=== Input material ===

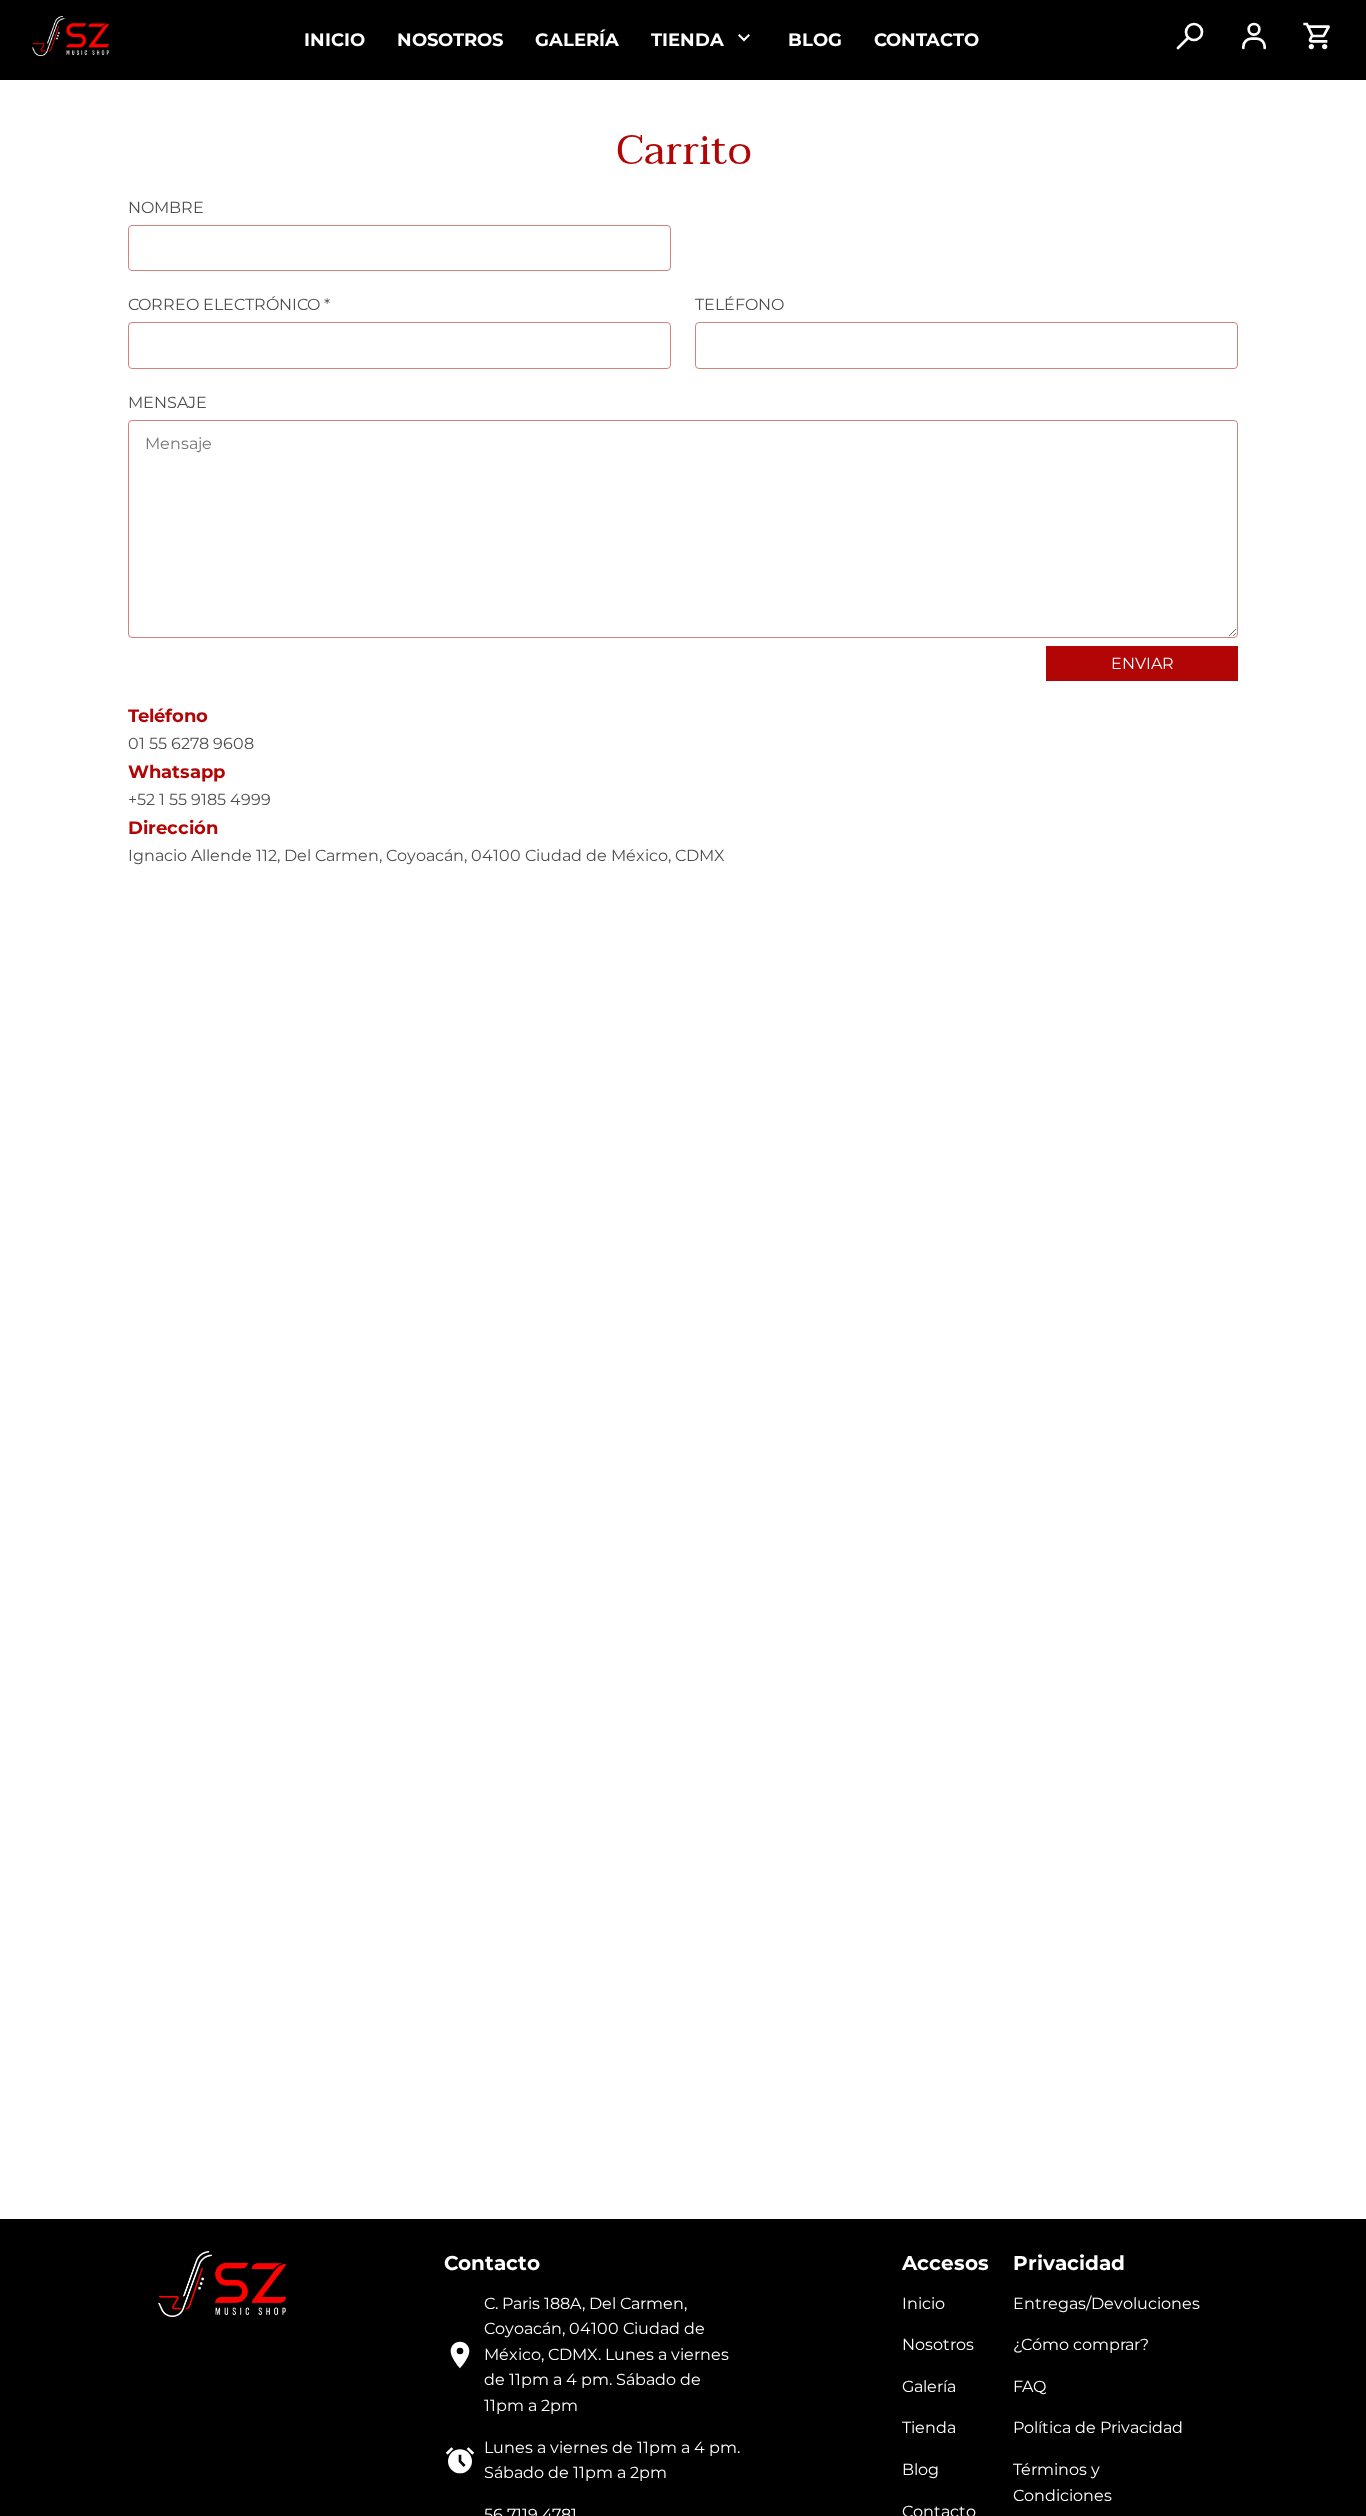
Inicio (334, 39)
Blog (815, 39)
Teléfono (739, 304)
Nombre (166, 207)
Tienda (929, 2427)
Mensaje (167, 402)
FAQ (1029, 2386)
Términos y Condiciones (1062, 2482)
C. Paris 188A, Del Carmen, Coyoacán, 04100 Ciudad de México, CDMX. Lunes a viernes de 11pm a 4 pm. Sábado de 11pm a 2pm (606, 2354)
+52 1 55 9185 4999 (199, 799)
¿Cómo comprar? (1081, 2344)
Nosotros (450, 39)
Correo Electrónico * (229, 304)
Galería (577, 39)
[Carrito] (1318, 45)
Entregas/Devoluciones (1106, 2303)
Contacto (926, 39)
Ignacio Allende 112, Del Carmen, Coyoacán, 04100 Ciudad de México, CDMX (426, 855)
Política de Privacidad (1098, 2427)
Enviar (1142, 663)
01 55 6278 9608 (191, 743)
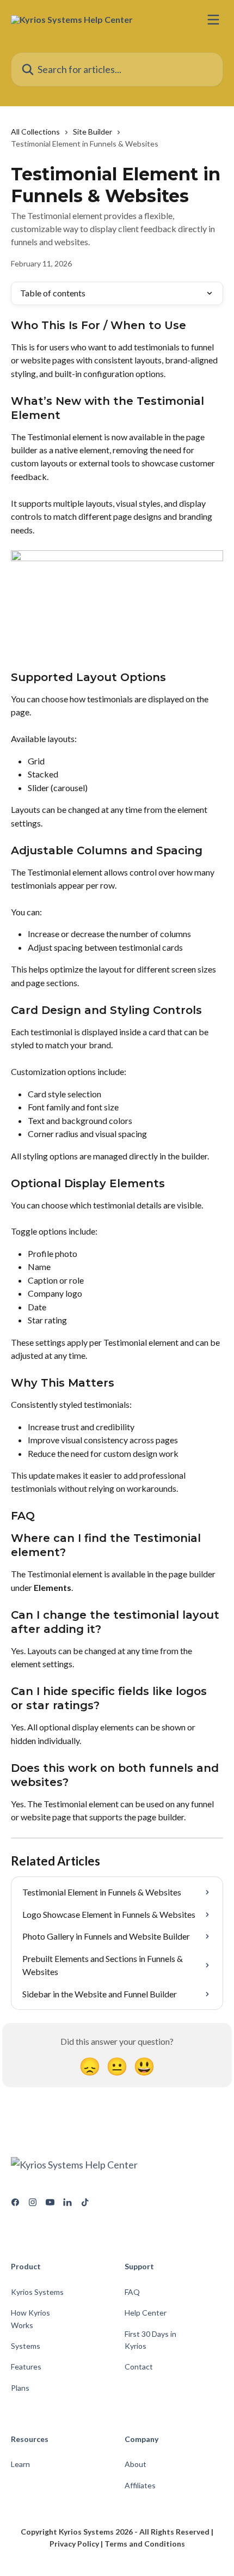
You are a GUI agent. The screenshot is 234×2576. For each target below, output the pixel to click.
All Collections (35, 131)
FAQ (132, 2291)
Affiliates (140, 2485)
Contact (139, 2366)
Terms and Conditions (144, 2543)
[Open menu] (213, 19)
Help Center (146, 2312)
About (135, 2464)
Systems (25, 2345)
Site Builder (92, 131)
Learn (20, 2464)
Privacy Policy (74, 2543)
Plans (20, 2387)
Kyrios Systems (37, 2291)
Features (26, 2366)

===

What to work on:
Output exactly the lines of the data that run from the one containing "You are a GUI" to the very last line, and no others.

Solution to this exercise:
You are a GUI agent. The screenshot is 234×2576. For each target below, output the pixel to click.
All Collections (35, 131)
FAQ (132, 2291)
Affiliates (140, 2485)
Contact (139, 2366)
Terms and Conditions (144, 2543)
[Open menu] (213, 19)
Help Center (146, 2312)
About (135, 2464)
Systems (25, 2345)
Site Builder (92, 131)
Learn (20, 2464)
Privacy Policy (74, 2543)
Plans (20, 2387)
Kyrios Systems (37, 2291)
Features (26, 2366)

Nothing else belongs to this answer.